→ Aim of the exercise:
The lines to copy run from the one containing "Task: Click the hat and whip avatar icon" to the very end of the records; give them exactly, and only them, without pictures.

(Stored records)
━━━
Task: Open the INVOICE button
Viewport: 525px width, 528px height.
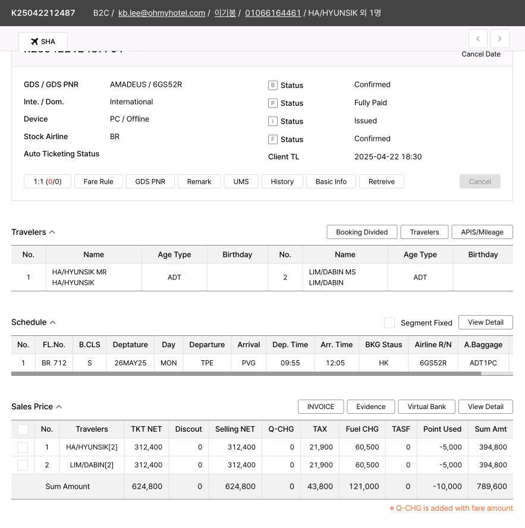Action: tap(320, 407)
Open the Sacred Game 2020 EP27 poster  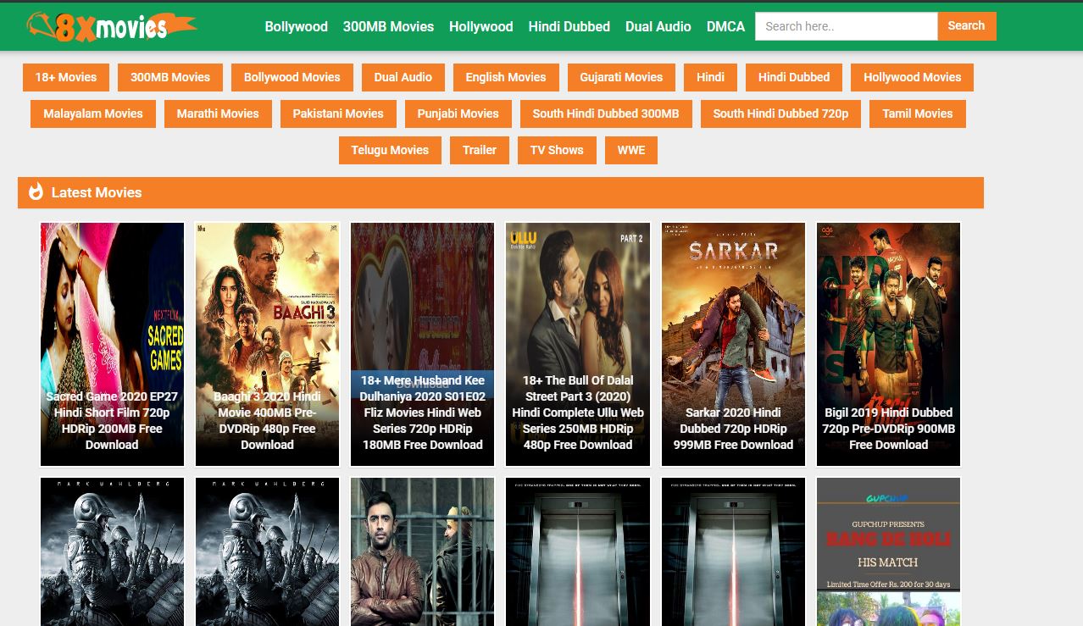(x=112, y=322)
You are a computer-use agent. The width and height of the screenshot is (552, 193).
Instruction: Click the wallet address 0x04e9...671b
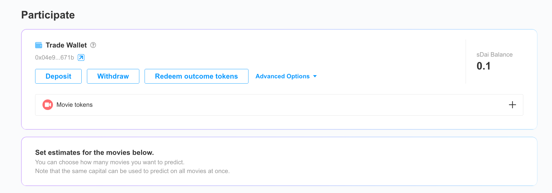[x=54, y=57]
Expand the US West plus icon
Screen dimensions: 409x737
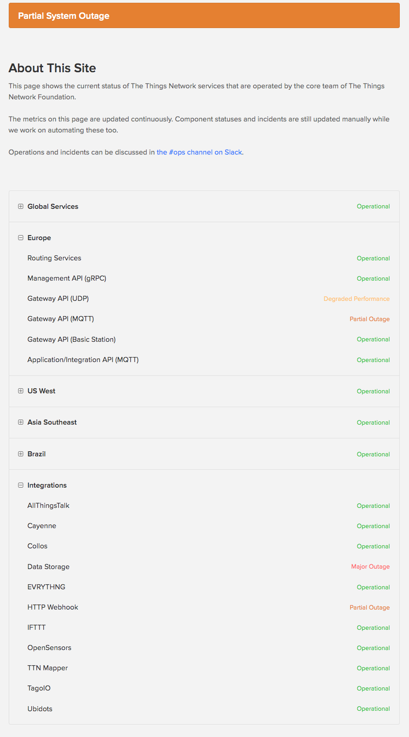pyautogui.click(x=21, y=391)
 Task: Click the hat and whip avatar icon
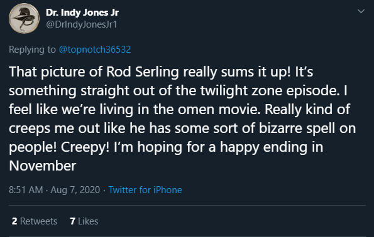coord(24,18)
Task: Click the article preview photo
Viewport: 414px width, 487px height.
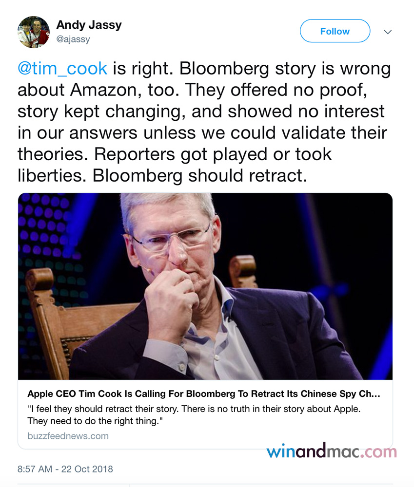Action: click(205, 286)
━━━
→ Answer for the task:
 Task: Click the hat and whip avatar icon
coord(24,18)
Task: Click the article preview photo
Viewport: 414px width, 487px height.
Action: click(205, 286)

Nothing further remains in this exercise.